Dataset entries
[Start of Attachment]
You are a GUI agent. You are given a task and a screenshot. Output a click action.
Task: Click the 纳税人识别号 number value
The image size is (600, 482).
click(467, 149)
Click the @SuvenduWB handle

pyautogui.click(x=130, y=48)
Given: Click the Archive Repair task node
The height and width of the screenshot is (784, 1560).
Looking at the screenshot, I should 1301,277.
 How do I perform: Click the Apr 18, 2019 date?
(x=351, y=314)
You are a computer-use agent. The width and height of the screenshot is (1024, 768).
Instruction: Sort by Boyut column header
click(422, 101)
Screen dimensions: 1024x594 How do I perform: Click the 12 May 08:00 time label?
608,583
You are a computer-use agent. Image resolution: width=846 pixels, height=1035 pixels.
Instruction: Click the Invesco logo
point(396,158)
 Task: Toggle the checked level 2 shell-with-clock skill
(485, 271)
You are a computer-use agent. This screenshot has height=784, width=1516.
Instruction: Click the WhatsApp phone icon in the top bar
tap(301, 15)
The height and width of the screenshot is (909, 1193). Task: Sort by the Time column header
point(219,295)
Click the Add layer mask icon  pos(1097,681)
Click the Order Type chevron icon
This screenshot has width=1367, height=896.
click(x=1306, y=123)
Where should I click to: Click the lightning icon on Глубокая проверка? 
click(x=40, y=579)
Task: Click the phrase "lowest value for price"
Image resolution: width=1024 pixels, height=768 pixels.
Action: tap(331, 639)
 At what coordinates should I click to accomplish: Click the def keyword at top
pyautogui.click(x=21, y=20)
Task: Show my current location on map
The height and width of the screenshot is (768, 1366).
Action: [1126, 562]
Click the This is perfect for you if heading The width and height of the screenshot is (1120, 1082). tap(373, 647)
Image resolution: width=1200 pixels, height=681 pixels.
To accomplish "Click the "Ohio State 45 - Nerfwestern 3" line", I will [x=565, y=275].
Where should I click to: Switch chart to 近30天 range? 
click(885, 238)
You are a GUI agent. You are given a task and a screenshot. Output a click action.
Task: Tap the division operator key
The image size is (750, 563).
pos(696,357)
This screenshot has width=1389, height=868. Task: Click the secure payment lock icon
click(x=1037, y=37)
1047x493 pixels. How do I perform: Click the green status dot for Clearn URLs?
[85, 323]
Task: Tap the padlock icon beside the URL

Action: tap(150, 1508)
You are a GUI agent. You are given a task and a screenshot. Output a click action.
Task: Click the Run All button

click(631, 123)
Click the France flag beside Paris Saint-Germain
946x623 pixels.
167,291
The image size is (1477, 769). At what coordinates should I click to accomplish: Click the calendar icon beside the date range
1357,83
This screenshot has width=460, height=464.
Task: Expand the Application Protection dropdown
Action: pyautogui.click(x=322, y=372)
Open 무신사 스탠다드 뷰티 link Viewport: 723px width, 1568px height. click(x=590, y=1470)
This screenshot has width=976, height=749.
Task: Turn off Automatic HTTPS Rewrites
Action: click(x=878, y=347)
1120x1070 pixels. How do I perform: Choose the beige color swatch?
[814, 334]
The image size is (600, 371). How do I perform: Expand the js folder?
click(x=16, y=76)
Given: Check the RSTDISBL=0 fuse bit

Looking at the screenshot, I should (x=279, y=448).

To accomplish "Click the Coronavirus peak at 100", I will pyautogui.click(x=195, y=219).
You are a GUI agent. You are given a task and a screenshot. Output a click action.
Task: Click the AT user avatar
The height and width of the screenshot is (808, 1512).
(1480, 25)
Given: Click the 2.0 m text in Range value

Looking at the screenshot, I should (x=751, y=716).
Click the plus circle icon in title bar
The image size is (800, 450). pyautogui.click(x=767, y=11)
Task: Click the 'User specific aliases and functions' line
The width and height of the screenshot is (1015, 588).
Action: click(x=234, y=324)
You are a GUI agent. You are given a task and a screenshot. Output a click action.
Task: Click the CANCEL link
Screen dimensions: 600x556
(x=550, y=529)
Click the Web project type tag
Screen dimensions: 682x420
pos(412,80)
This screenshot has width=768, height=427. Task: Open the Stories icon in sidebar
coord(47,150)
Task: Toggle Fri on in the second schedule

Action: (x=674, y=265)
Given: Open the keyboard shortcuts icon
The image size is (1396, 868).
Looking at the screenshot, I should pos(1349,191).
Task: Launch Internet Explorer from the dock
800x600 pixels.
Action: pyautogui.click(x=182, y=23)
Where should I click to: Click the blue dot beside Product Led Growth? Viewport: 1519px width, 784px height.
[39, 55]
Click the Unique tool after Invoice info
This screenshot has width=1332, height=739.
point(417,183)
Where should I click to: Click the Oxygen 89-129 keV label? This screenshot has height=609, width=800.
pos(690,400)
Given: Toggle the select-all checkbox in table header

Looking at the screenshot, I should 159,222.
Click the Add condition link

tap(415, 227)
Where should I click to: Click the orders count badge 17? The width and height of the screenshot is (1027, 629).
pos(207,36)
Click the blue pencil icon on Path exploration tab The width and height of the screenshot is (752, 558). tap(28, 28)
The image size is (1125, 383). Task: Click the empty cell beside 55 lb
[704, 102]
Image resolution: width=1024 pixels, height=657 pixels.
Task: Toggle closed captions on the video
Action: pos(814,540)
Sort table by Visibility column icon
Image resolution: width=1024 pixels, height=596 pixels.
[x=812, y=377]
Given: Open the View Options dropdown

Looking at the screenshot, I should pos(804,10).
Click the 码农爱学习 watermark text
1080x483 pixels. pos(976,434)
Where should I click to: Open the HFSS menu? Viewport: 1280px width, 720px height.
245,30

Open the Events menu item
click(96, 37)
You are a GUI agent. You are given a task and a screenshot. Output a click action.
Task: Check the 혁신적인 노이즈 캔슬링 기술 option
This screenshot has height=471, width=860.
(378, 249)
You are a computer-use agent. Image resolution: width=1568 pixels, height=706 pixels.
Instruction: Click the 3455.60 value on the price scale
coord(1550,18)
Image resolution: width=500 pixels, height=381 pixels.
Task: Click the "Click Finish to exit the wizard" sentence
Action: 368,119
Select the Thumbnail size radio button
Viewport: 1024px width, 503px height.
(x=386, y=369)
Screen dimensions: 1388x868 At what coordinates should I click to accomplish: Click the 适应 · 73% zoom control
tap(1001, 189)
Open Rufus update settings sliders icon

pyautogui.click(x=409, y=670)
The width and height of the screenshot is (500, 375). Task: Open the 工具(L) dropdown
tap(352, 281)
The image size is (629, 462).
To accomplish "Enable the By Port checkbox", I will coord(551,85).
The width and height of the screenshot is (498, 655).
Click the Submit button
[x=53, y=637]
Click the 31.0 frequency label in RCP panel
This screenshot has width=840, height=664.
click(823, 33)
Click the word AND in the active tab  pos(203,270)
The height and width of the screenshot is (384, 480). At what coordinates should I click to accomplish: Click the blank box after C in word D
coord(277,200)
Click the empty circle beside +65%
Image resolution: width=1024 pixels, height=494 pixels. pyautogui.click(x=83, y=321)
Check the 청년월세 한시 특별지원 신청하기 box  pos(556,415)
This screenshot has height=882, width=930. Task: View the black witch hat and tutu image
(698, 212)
[End of Attachment]
Please print each entry once more, exactly as it reads.

▶ [OUTPUT OF THE EXERCISE]
You are a GUI agent. You are given a task and a screenshot. Output a click action.
Task: Click the 纳税人识别号 number value
The image size is (600, 482).
click(467, 149)
Click the @SuvenduWB handle

pyautogui.click(x=130, y=48)
Given: Click the Archive Repair task node
The height and width of the screenshot is (784, 1560).
Looking at the screenshot, I should 1301,277.
 How do I perform: Click the Apr 18, 2019 date?
(x=351, y=314)
You are a computer-use agent. The width and height of the screenshot is (1024, 768).
Instruction: Sort by Boyut column header
click(422, 101)
Screen dimensions: 1024x594 How do I perform: Click the 12 May 08:00 time label?
608,583
You are a computer-use agent. Image resolution: width=846 pixels, height=1035 pixels.
Instruction: Click the Invesco logo
point(396,158)
 Task: Toggle the checked level 2 shell-with-clock skill
(485, 271)
You are a computer-use agent. This screenshot has height=784, width=1516.
Instruction: Click the WhatsApp phone icon in the top bar
tap(301, 15)
The height and width of the screenshot is (909, 1193). Task: Sort by the Time column header
point(219,295)
Click the Add layer mask icon  pos(1097,681)
Click the Order Type chevron icon
This screenshot has width=1367, height=896.
click(x=1306, y=123)
Where should I click to: Click the lightning icon on Глубокая проверка? 
click(x=40, y=579)
Task: Click the phrase "lowest value for price"
Image resolution: width=1024 pixels, height=768 pixels.
Action: tap(331, 639)
 At what coordinates should I click to accomplish: Click the def keyword at top
pyautogui.click(x=21, y=20)
Task: Show my current location on map
The height and width of the screenshot is (768, 1366).
Action: [1126, 562]
Click the This is perfect for you if heading The width and height of the screenshot is (1120, 1082). tap(373, 647)
Image resolution: width=1200 pixels, height=681 pixels.
To accomplish "Click the "Ohio State 45 - Nerfwestern 3" line", I will [x=565, y=275].
Where should I click to: Switch chart to 近30天 range? 
click(885, 238)
You are a GUI agent. You are given a task and a screenshot. Output a click action.
Task: Tap the division operator key
The image size is (750, 563).
pos(696,357)
This screenshot has width=1389, height=868. Task: Click the secure payment lock icon
click(x=1037, y=37)
1047x493 pixels. How do I perform: Click the green status dot for Clearn URLs?
[85, 323]
Task: Tap the padlock icon beside the URL

Action: tap(150, 1508)
You are a GUI agent. You are given a task and a screenshot. Output a click action.
Task: Click the Run All button

click(631, 123)
Click the France flag beside Paris Saint-Germain
946x623 pixels.
167,291
The image size is (1477, 769). At what coordinates should I click to accomplish: Click the calendar icon beside the date range
1357,83
This screenshot has width=460, height=464.
Task: Expand the Application Protection dropdown
Action: pyautogui.click(x=322, y=372)
Open 무신사 스탠다드 뷰티 link Viewport: 723px width, 1568px height. click(x=590, y=1470)
This screenshot has width=976, height=749.
Task: Turn off Automatic HTTPS Rewrites
Action: click(x=878, y=347)
1120x1070 pixels. How do I perform: Choose the beige color swatch?
[814, 334]
The image size is (600, 371). How do I perform: Expand the js folder?
click(x=16, y=76)
Given: Check the RSTDISBL=0 fuse bit

Looking at the screenshot, I should (x=279, y=448).

To accomplish "Click the Coronavirus peak at 100", I will pyautogui.click(x=195, y=219).
You are a GUI agent. You are given a task and a screenshot. Output a click action.
Task: Click the AT user avatar
The height and width of the screenshot is (808, 1512).
(1480, 25)
Given: Click the 2.0 m text in Range value

Looking at the screenshot, I should (x=751, y=716).
Click the plus circle icon in title bar
The image size is (800, 450). pyautogui.click(x=767, y=11)
Task: Click the 'User specific aliases and functions' line
The width and height of the screenshot is (1015, 588).
Action: click(x=234, y=324)
You are a GUI agent. You are given a task and a screenshot. Output a click action.
Task: Click the CANCEL link
Screen dimensions: 600x556
(x=550, y=529)
Click the Web project type tag
Screen dimensions: 682x420
pos(412,80)
This screenshot has width=768, height=427. Task: Open the Stories icon in sidebar
coord(47,150)
Task: Toggle Fri on in the second schedule

Action: (x=674, y=265)
Given: Open the keyboard shortcuts icon
The image size is (1396, 868).
Looking at the screenshot, I should pos(1349,191).
Task: Launch Internet Explorer from the dock
800x600 pixels.
Action: pyautogui.click(x=182, y=23)
Where should I click to: Click the blue dot beside Product Led Growth? Viewport: 1519px width, 784px height.
[39, 55]
Click the Unique tool after Invoice info
This screenshot has width=1332, height=739.
point(417,183)
Where should I click to: Click the Oxygen 89-129 keV label? This screenshot has height=609, width=800.
pos(690,400)
Given: Toggle the select-all checkbox in table header

Looking at the screenshot, I should 159,222.
Click the Add condition link

tap(415, 227)
Where should I click to: Click the orders count badge 17? The width and height of the screenshot is (1027, 629).
pos(207,36)
Click the blue pencil icon on Path exploration tab The width and height of the screenshot is (752, 558). tap(28, 28)
The image size is (1125, 383). Task: Click the empty cell beside 55 lb
[704, 102]
Image resolution: width=1024 pixels, height=657 pixels.
Task: Toggle closed captions on the video
Action: pos(814,540)
Sort table by Visibility column icon
Image resolution: width=1024 pixels, height=596 pixels.
[x=812, y=377]
Given: Open the View Options dropdown

Looking at the screenshot, I should pos(804,10).
Click the 码农爱学习 watermark text
1080x483 pixels. pos(976,434)
Where should I click to: Open the HFSS menu? Viewport: 1280px width, 720px height.
245,30

Open the Events menu item
click(96, 37)
You are a GUI agent. You are given a task and a screenshot. Output a click action.
Task: Check the 혁신적인 노이즈 캔슬링 기술 option
This screenshot has height=471, width=860.
(378, 249)
You are a computer-use agent. Image resolution: width=1568 pixels, height=706 pixels.
Instruction: Click the 3455.60 value on the price scale
coord(1550,18)
Image resolution: width=500 pixels, height=381 pixels.
Task: Click the "Click Finish to exit the wizard" sentence
Action: 368,119
Select the Thumbnail size radio button
Viewport: 1024px width, 503px height.
(x=386, y=369)
Screen dimensions: 1388x868 At what coordinates should I click to accomplish: Click the 适应 · 73% zoom control
tap(1001, 189)
Open Rufus update settings sliders icon

pyautogui.click(x=409, y=670)
The width and height of the screenshot is (500, 375). Task: Open the 工具(L) dropdown
tap(352, 281)
The image size is (629, 462).
To accomplish "Enable the By Port checkbox", I will coord(551,85).
The width and height of the screenshot is (498, 655).
Click the Submit button
[x=53, y=637]
Click the 31.0 frequency label in RCP panel
This screenshot has width=840, height=664.
click(823, 33)
Click the word AND in the active tab  pos(203,270)
The height and width of the screenshot is (384, 480). At what coordinates should I click to accomplish: Click the blank box after C in word D
coord(277,200)
Click the empty circle beside +65%
Image resolution: width=1024 pixels, height=494 pixels. pyautogui.click(x=83, y=321)
Check the 청년월세 한시 특별지원 신청하기 box  pos(556,415)
This screenshot has height=882, width=930. Task: View the black witch hat and tutu image
(698, 212)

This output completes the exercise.